A Balloon Mortgage means that your interest rate will remain fixed for an established period of time, (usually seven years) with a lump sum or "balloon" due at the end. We offer a refinance at the balloon subject to certain conditions. This is a popular loan for borrowers who plan on holding the mortgage for a few years (3-7). The rate is lower than a fixed rate mortgage and the payment is based on a 30-year amortization.
Loan Features:
- Ideal if you plan to sell or refinance your home within seven years and want a low monthly payment during that time. The interest rate you pay on a balloon mortgage is usually lower than a comparable 30-year fixed-rate mortgage.
- With a refinance option at the end of seven years, you have a "safety net" in case a planned relocation doesn't take place or economic conditions prevent you from moving to a larger home. (You may want to understand all the conditions needed for a refinance before getting this loan.)

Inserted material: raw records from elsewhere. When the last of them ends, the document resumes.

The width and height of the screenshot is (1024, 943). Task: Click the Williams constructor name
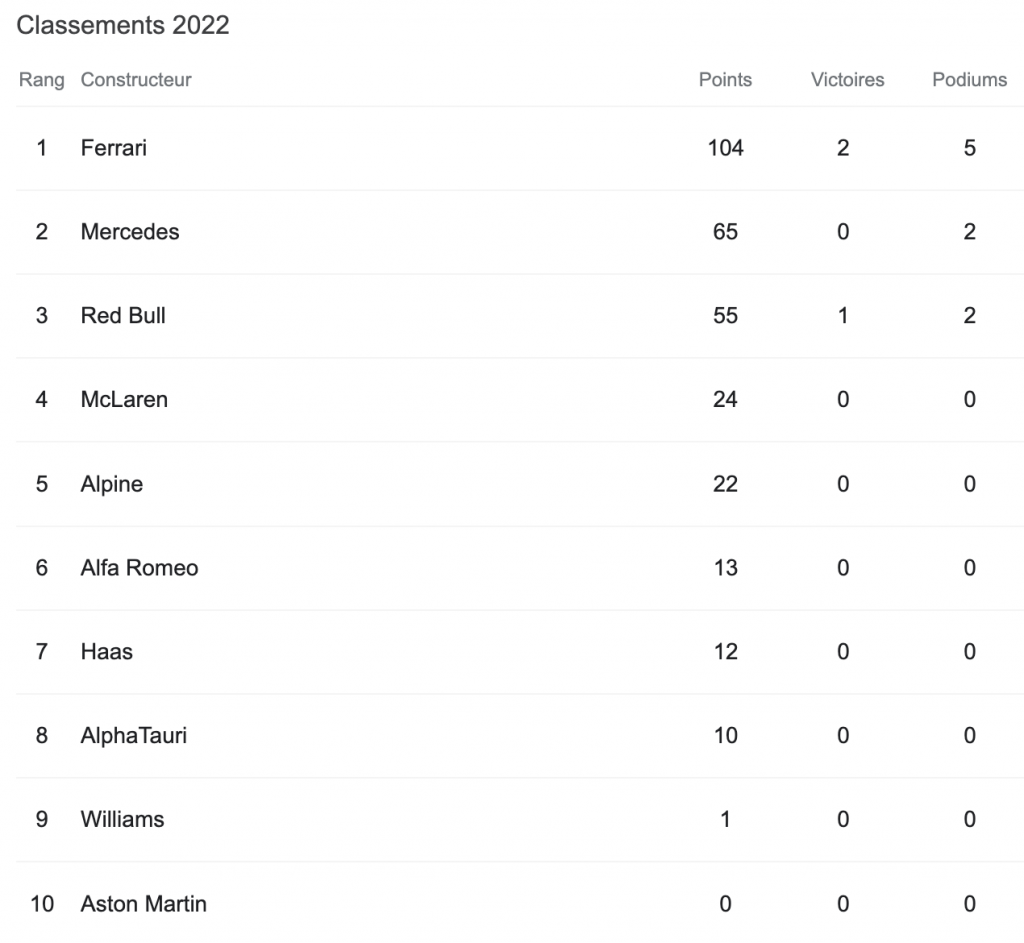coord(122,820)
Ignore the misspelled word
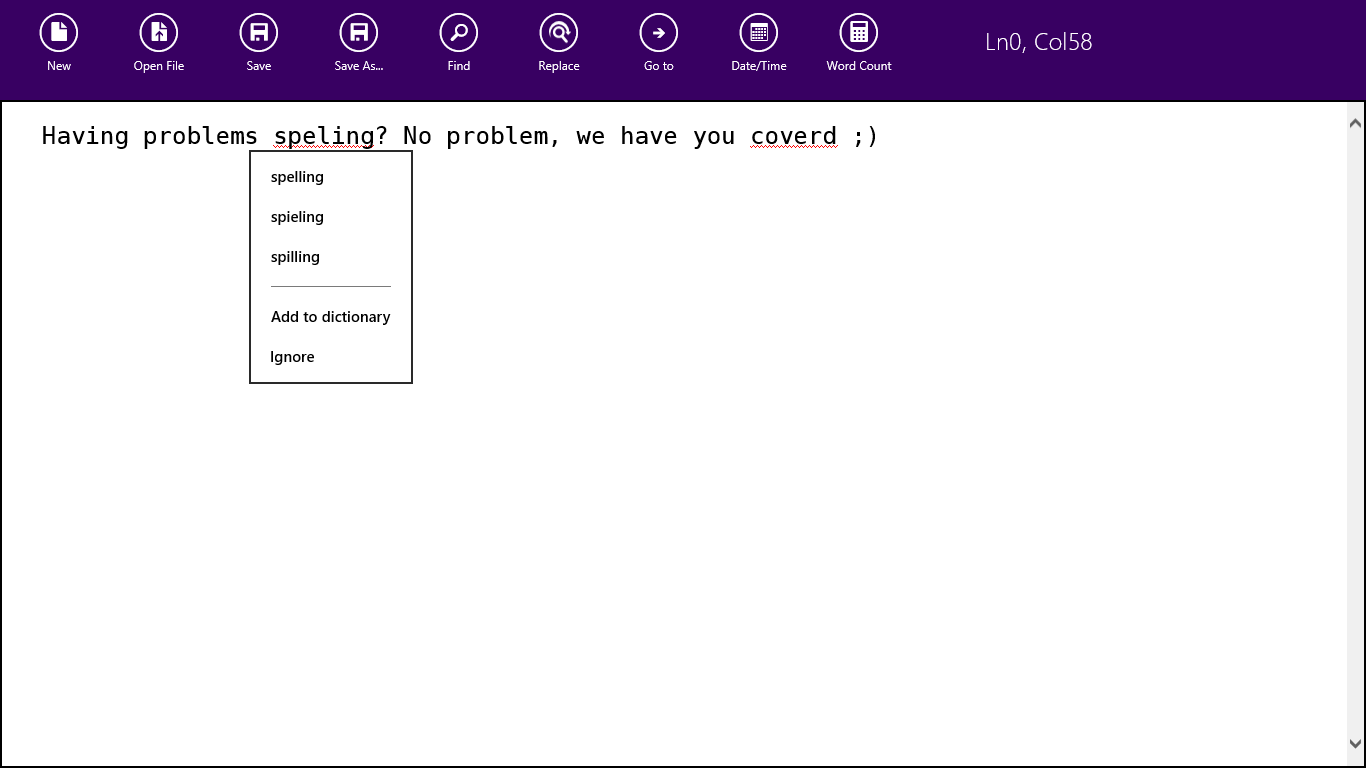This screenshot has width=1366, height=768. click(x=292, y=357)
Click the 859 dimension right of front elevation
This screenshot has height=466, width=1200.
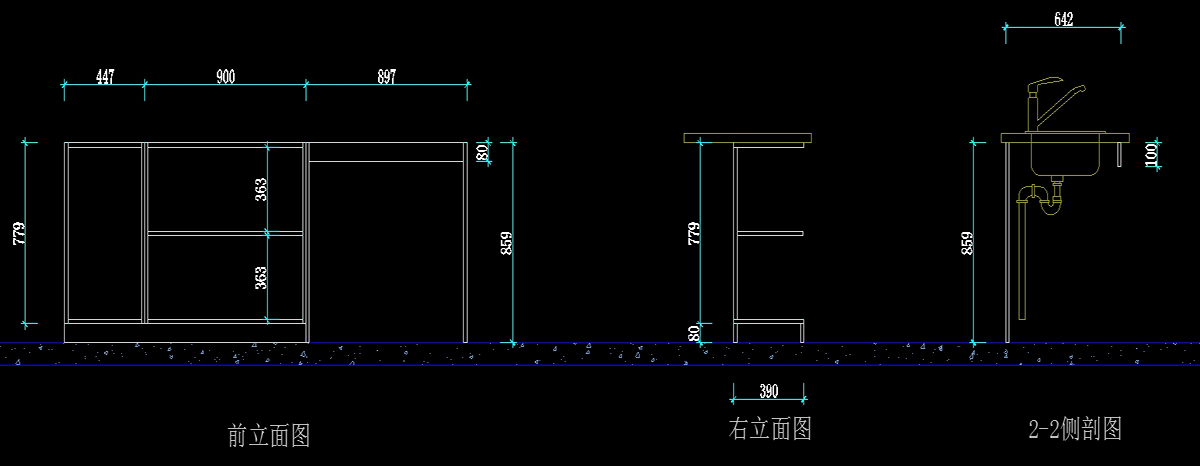(x=506, y=243)
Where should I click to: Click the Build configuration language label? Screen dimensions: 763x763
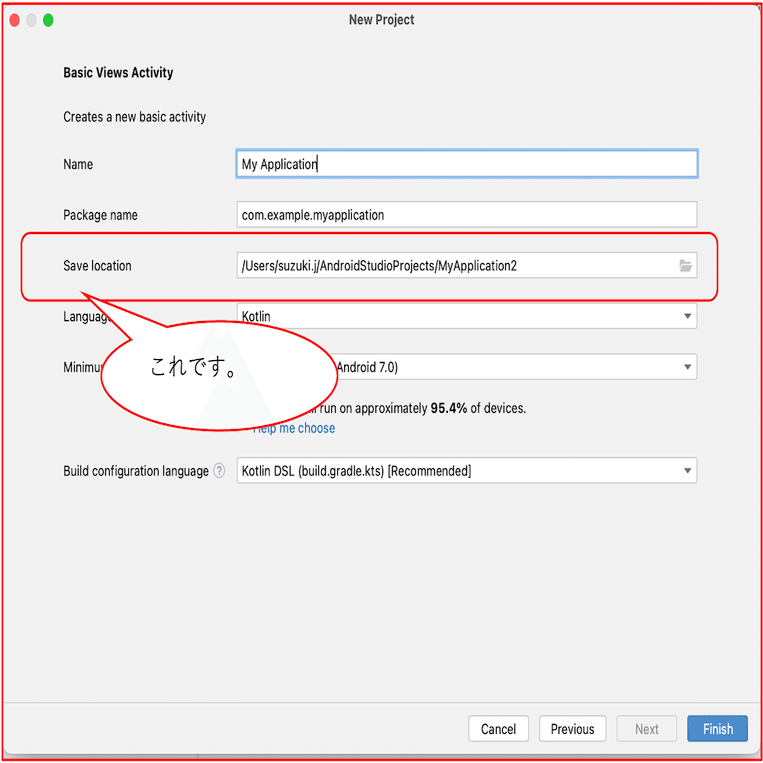pyautogui.click(x=136, y=471)
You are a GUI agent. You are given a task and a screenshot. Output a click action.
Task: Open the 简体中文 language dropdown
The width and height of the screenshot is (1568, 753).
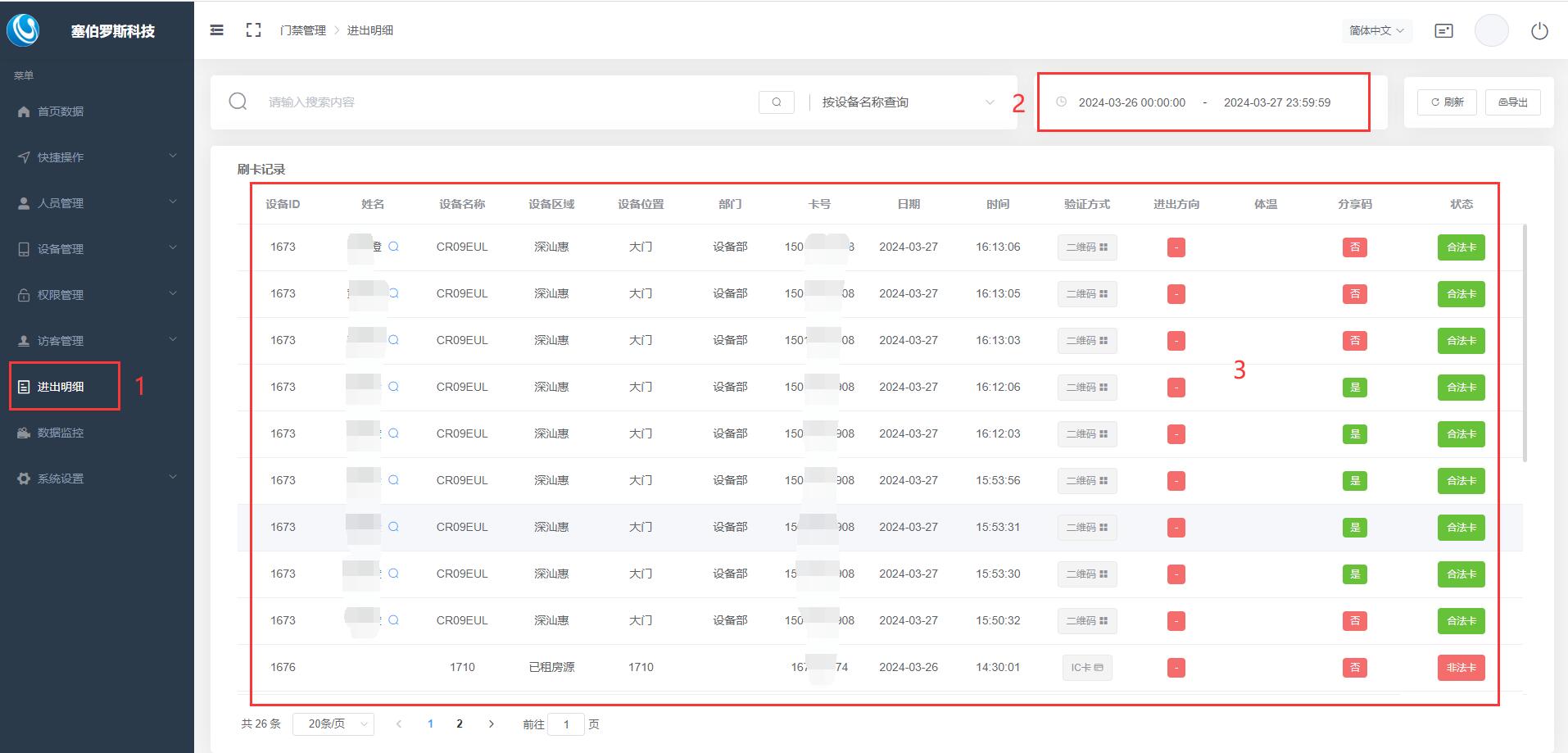(1376, 30)
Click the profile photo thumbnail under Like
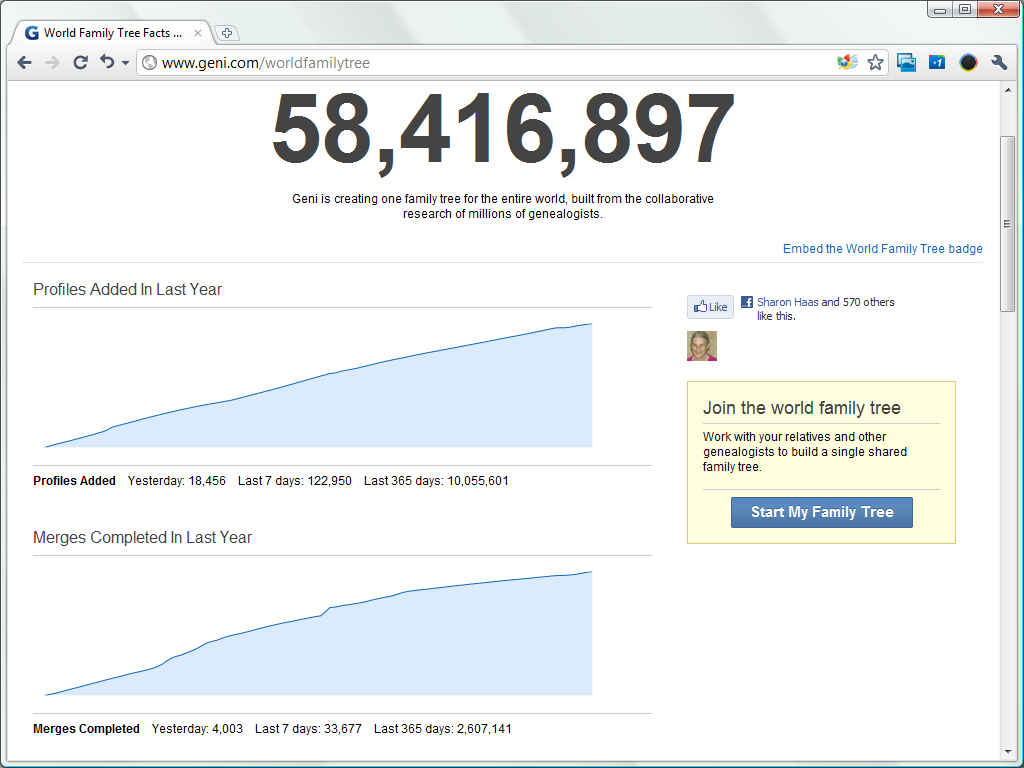 coord(702,346)
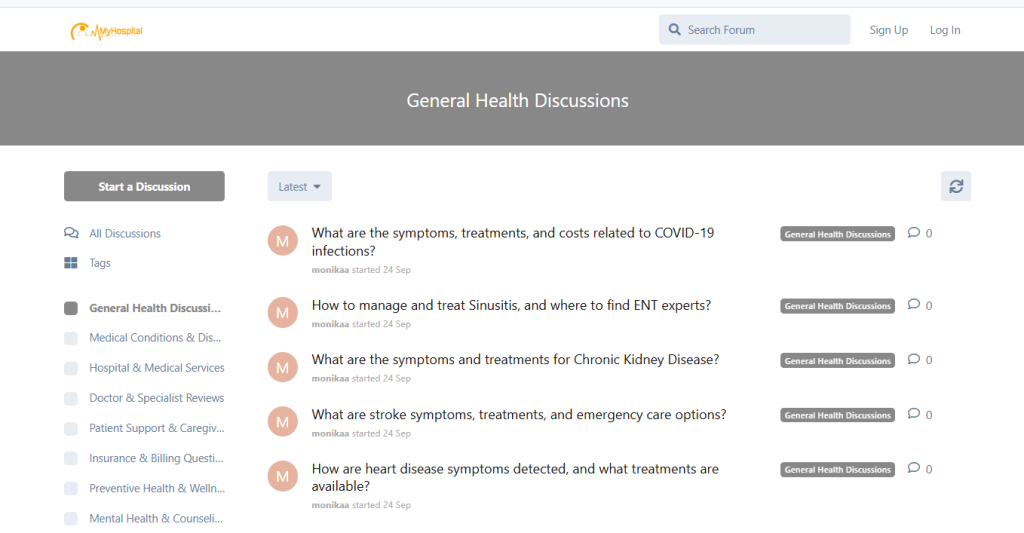Click the Sign Up link
The height and width of the screenshot is (533, 1024).
(888, 30)
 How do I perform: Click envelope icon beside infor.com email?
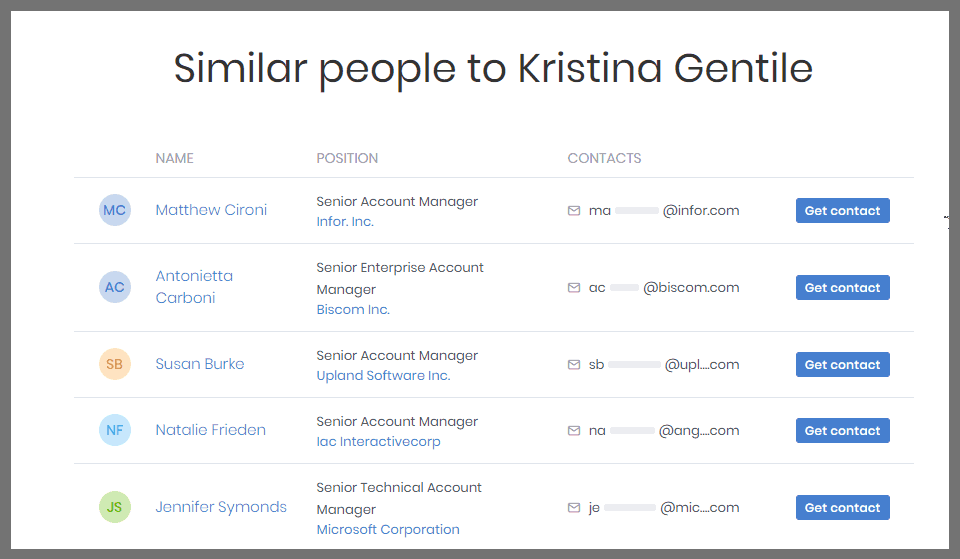[574, 211]
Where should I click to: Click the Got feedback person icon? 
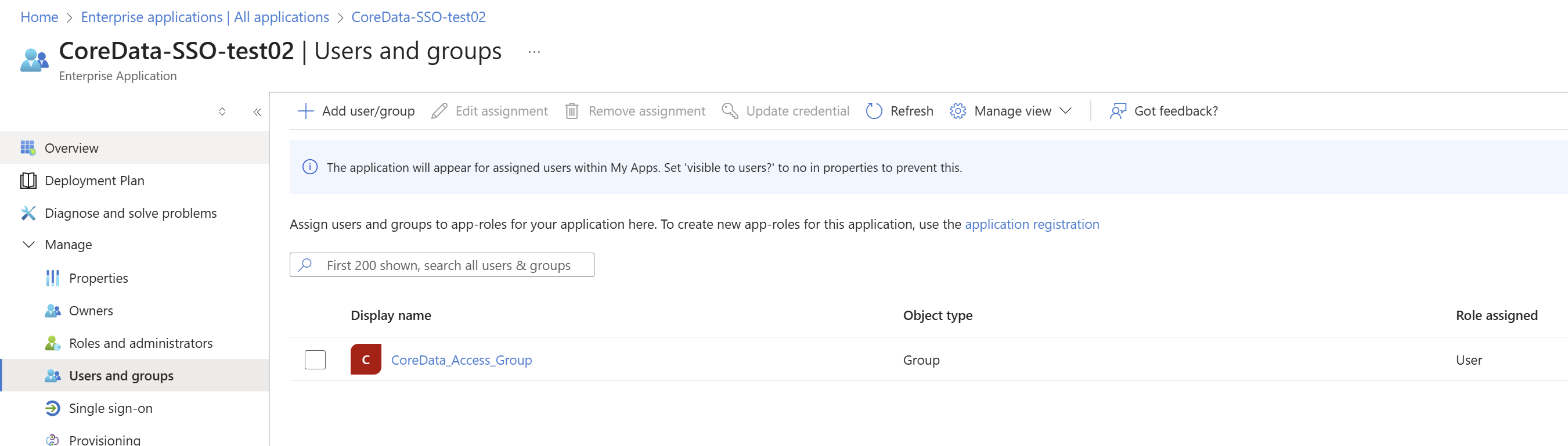[x=1118, y=111]
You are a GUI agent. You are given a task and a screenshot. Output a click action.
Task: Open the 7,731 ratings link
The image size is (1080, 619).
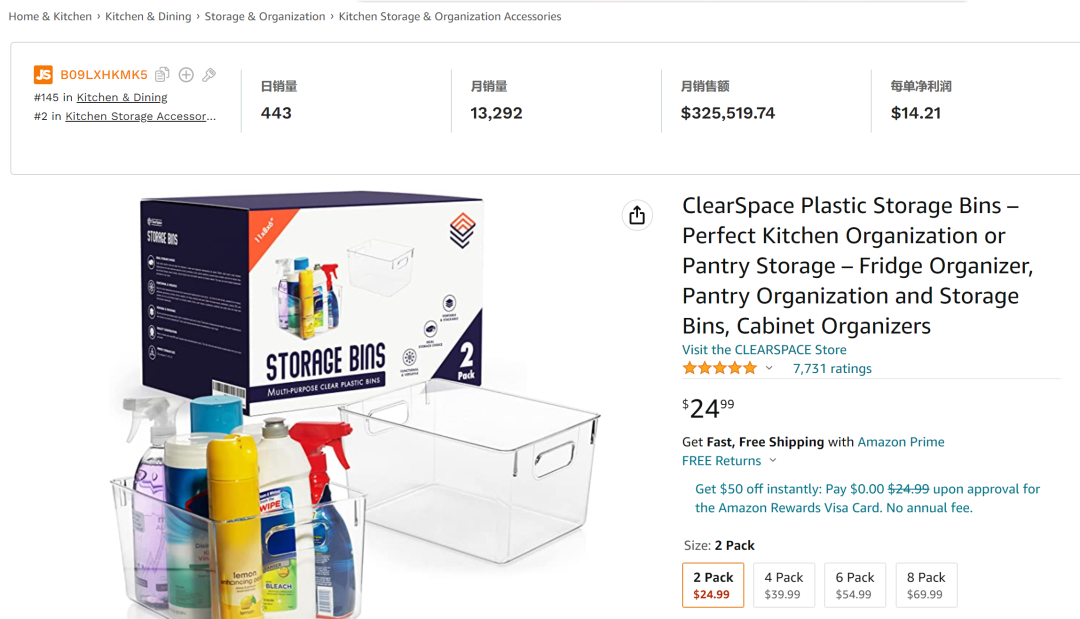point(832,368)
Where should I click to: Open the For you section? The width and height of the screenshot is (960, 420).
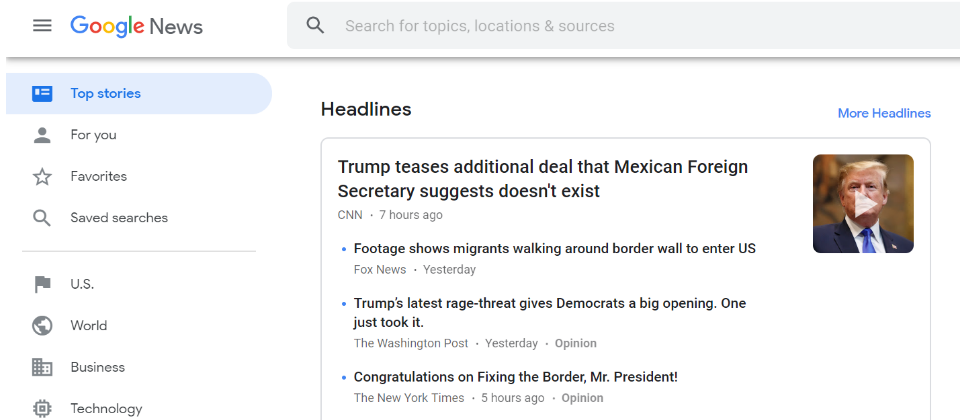click(94, 135)
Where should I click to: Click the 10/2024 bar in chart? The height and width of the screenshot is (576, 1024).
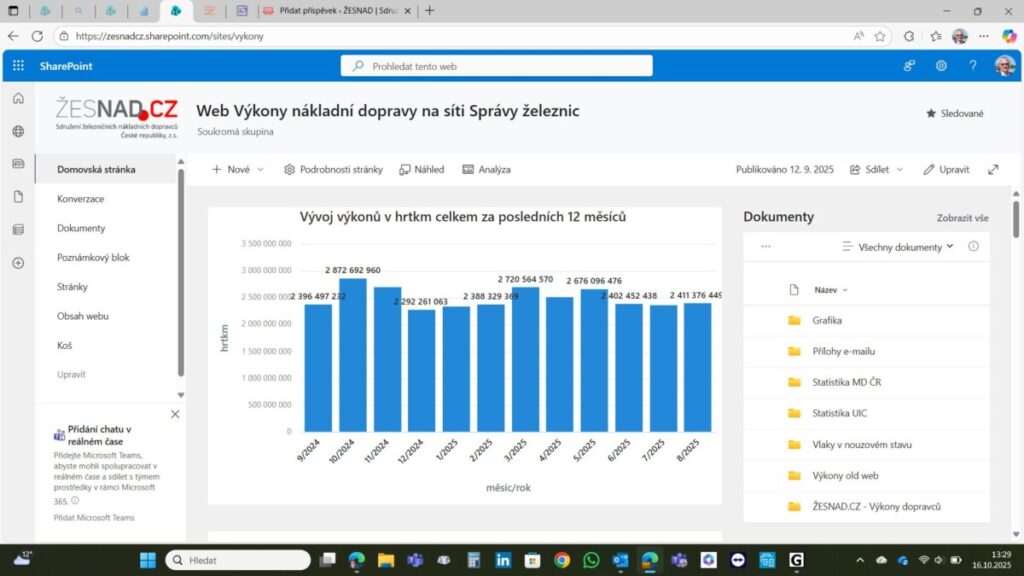(x=353, y=355)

- You need not re-qualify for this loan when refinancing at the end of seven years as long as the new interest rate is not more than 5 percent above the current interest rate.
- A final "balloon" payment is required for the remaining balance of a mortgage. You may make small payments which will suit your financial condition.
- Generally balloon mortgages are available for 5 or 7 years. They are frequently described as a 5/25 or 7/23.These days 5/25 and 7/23 convertible balloon mortgages are getting more popular since they provide lower rates than conventional 30 year mortgages while still giving a fixed payment schedule for 5 or more years.
- Balloon mortgages are available even with 5% down payment. However, if you are making less than 20% down payment you will have to pay private mortgage insurance.
If you are looking for a lower rate of interest and are planning to stay in the house for a definite length of time then you might want to opt for a balloon mortgage.